I was a little disappointed to not see anything I don't use regularly. Some explanation of reflog might be helpful, in addition to a bit of detail on git internals that explains why things in Git are never really deleted until you run `git gc`. For instance, just yesterday I realized that a branch I had deleted erroneously (bad branch name) contained a few days of work. I looked in git reflog to find the SHA for the last time I checked it out, checked out that SHA, then made a new branch. No work lost. If I didn't know that, I'd be out a few days of effort.
> things in Git are never really deleted until you run `git gc`.

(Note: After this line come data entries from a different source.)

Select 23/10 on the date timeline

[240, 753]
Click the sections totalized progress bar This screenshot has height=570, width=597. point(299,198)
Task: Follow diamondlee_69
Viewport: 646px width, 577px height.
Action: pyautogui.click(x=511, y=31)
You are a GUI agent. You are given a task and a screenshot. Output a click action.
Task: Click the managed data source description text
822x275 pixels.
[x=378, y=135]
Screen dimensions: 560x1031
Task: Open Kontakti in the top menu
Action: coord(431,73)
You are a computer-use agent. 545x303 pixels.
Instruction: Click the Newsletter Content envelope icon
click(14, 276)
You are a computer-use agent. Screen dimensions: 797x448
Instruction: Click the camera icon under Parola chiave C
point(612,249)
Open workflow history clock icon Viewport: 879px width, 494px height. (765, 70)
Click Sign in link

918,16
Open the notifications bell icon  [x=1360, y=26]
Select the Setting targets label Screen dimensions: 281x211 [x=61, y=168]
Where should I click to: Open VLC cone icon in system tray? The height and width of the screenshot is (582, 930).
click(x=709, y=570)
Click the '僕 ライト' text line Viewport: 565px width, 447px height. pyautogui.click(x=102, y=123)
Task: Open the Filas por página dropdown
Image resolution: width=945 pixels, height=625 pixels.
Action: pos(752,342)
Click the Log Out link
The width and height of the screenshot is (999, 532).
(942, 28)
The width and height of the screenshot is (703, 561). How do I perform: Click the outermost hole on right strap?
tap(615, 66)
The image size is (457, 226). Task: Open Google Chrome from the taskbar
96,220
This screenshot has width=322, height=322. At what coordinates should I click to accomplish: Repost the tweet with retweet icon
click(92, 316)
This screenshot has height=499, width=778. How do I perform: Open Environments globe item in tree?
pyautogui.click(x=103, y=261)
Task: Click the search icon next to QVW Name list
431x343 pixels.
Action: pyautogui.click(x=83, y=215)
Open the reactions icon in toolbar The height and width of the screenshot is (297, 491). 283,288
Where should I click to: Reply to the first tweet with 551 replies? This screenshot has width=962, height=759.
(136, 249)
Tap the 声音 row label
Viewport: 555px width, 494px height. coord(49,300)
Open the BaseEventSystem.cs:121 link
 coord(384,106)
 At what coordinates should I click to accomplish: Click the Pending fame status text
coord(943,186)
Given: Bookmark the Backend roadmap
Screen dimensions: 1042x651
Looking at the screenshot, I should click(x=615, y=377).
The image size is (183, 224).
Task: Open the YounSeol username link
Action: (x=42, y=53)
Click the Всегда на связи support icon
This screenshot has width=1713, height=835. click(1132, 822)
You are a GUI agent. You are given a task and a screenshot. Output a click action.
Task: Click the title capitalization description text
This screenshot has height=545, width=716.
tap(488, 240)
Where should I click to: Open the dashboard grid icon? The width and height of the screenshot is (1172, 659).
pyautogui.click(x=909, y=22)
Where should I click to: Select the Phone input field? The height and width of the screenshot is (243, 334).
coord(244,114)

wording there is a bit dangerous, see this snippet from `man git-gc`:
Some git commands run git gc --auto after performing operations that could create many loose objects.
It doesn't say what those commands are. I've always found what I'm looking for in the reflog, so either I've been lucky or this cautionary note in the man page is conservative.
`git gc` will not remove objects mentioned in the reflog. The reflog entry for a commit that is not referenced from any refs (e.g., because you deleted the branch it was on) will last for `gc.reflogExpireUnreachable` time units. By default this is 30 days.
After that, then the object is subject to pruning by `git gc`, and may go immediately, or up to 14 days later, depending on the packing. That 14-day grace period is there for objects that never got referenced in the first place (so a tree that you are building to make a commit, for example, would not go away before you run `git commit`).